## The problem
Rewrite the entries from the line with "The width and height of the screenshot is (966, 564)." up to and including the line with "click(x=310, y=839)", replacing "computer-use agent" with "GUI agent" and leaving everything else unchanged.

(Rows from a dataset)
|---|
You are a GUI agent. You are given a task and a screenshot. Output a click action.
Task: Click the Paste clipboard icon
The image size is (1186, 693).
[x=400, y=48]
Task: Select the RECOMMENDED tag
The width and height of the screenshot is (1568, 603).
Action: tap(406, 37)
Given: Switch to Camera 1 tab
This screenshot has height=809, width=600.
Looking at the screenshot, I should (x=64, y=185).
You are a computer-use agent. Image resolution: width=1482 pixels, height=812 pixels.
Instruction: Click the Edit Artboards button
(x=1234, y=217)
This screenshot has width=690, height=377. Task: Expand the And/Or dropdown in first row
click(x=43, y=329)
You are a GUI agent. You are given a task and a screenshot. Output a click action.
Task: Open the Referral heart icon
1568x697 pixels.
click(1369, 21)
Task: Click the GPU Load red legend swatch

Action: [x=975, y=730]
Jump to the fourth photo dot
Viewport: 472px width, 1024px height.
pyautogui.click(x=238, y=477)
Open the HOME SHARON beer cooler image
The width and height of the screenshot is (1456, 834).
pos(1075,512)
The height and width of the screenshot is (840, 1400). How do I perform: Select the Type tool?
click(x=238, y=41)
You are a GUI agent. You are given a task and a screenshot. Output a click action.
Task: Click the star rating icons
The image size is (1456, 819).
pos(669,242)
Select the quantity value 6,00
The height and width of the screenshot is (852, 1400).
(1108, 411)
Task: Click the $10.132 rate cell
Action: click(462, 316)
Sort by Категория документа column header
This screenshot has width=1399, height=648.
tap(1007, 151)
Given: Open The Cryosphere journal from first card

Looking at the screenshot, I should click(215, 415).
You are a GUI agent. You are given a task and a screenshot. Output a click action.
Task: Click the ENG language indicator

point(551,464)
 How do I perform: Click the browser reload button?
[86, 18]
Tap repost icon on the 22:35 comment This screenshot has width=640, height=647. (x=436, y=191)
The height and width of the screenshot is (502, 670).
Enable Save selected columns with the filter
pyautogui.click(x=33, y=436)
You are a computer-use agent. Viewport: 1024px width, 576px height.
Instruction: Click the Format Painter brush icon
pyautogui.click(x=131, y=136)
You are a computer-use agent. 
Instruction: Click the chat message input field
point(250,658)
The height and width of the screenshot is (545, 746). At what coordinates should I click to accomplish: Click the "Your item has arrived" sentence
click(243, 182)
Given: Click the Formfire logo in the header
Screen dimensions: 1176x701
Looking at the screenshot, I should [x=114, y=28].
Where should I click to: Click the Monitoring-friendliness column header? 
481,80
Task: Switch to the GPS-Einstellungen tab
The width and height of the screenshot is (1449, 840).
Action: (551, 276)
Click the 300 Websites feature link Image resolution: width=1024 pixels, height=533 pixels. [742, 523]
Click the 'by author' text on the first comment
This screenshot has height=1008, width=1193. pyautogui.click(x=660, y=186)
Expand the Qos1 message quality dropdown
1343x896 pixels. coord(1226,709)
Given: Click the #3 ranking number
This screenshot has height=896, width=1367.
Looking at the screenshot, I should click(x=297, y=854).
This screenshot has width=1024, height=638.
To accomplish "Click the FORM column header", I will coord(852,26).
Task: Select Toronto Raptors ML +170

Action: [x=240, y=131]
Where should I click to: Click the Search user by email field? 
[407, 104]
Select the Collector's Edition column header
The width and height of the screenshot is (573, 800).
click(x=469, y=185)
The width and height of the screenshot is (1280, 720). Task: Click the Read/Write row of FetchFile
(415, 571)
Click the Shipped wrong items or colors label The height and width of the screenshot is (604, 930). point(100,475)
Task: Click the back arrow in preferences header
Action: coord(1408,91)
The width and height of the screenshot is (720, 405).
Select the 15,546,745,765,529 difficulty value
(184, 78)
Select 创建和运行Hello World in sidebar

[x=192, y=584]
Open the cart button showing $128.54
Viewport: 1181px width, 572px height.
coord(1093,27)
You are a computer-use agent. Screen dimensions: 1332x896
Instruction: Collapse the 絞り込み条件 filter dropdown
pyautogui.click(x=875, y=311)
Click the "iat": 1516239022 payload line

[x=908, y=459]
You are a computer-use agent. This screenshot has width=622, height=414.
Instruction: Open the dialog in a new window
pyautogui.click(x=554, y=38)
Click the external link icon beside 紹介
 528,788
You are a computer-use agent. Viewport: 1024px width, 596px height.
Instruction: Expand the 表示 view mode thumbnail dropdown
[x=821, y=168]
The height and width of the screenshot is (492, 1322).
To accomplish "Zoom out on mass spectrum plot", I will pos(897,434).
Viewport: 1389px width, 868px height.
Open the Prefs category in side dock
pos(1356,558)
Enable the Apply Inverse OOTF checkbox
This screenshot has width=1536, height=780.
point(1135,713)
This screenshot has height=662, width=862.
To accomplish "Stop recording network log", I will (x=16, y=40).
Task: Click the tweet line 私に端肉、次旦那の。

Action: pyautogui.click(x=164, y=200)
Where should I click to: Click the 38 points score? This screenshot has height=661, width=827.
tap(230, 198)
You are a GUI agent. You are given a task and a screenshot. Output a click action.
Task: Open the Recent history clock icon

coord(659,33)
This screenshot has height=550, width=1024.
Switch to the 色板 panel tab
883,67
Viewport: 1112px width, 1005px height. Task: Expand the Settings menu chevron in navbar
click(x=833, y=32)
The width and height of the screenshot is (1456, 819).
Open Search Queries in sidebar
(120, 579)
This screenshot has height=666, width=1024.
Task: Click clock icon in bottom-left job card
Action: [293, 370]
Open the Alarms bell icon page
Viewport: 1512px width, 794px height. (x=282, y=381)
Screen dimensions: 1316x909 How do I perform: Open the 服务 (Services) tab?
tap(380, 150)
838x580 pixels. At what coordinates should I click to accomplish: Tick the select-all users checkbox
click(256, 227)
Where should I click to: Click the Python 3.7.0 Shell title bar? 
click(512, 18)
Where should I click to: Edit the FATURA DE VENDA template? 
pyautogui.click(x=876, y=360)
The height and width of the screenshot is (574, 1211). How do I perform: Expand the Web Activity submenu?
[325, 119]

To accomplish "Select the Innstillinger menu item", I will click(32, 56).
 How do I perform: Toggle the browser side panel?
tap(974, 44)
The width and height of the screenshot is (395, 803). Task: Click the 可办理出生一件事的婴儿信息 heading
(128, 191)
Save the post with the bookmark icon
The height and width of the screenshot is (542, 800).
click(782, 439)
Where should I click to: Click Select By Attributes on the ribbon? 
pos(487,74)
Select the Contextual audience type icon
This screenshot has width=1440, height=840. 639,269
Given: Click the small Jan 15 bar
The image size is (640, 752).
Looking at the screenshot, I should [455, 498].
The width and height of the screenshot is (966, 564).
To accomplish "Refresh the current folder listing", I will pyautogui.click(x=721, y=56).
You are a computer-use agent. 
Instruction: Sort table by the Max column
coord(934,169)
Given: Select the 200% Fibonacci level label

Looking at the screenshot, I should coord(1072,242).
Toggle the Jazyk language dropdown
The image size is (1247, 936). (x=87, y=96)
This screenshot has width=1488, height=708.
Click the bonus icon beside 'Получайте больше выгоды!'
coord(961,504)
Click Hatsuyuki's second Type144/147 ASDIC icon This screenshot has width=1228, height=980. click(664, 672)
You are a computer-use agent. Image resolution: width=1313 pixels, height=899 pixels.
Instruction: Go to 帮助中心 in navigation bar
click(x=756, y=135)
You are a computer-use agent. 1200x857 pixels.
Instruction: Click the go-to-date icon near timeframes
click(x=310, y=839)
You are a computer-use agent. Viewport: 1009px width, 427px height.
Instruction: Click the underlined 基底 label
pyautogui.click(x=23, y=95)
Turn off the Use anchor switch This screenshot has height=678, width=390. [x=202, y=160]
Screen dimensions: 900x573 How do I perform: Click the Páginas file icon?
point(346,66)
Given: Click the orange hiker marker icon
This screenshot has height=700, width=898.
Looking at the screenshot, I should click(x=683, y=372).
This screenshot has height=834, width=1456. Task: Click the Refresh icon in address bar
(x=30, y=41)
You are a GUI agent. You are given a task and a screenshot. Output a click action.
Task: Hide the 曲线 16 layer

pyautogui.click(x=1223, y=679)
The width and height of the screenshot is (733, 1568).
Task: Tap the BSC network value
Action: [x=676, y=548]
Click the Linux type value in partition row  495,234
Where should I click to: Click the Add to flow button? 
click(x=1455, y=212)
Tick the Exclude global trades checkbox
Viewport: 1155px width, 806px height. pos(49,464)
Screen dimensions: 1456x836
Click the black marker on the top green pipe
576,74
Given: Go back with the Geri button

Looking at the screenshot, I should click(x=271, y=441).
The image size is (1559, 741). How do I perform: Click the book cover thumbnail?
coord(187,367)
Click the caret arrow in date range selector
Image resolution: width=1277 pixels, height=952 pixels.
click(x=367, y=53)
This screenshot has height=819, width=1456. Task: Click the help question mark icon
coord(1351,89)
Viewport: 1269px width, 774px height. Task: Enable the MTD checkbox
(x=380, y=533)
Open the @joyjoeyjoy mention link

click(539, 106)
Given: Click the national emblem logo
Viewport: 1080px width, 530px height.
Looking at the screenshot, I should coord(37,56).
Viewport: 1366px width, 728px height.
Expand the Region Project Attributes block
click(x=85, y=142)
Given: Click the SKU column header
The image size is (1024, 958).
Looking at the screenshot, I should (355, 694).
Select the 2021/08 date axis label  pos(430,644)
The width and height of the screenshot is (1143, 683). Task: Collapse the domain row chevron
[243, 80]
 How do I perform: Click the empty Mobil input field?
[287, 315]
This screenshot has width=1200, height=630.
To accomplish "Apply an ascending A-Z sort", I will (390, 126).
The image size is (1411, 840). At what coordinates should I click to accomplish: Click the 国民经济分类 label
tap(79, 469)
|---|
## Complete output
The width and height of the screenshot is (966, 564).
To accomplish "Refresh the current folder listing", I will pyautogui.click(x=721, y=56).
You are a GUI agent. 
Instruction: Sort table by the Max column
coord(934,169)
Given: Select the 200% Fibonacci level label

Looking at the screenshot, I should coord(1072,242).
Toggle the Jazyk language dropdown
The image size is (1247, 936). (x=87, y=96)
This screenshot has width=1488, height=708.
Click the bonus icon beside 'Получайте больше выгоды!'
coord(961,504)
Click Hatsuyuki's second Type144/147 ASDIC icon This screenshot has width=1228, height=980. click(664, 672)
You are a GUI agent. Image resolution: width=1313 pixels, height=899 pixels.
Instruction: Go to 帮助中心 in navigation bar
click(x=756, y=135)
You are a GUI agent. 1200x857 pixels.
Instruction: Click the go-to-date icon near timeframes
click(x=310, y=839)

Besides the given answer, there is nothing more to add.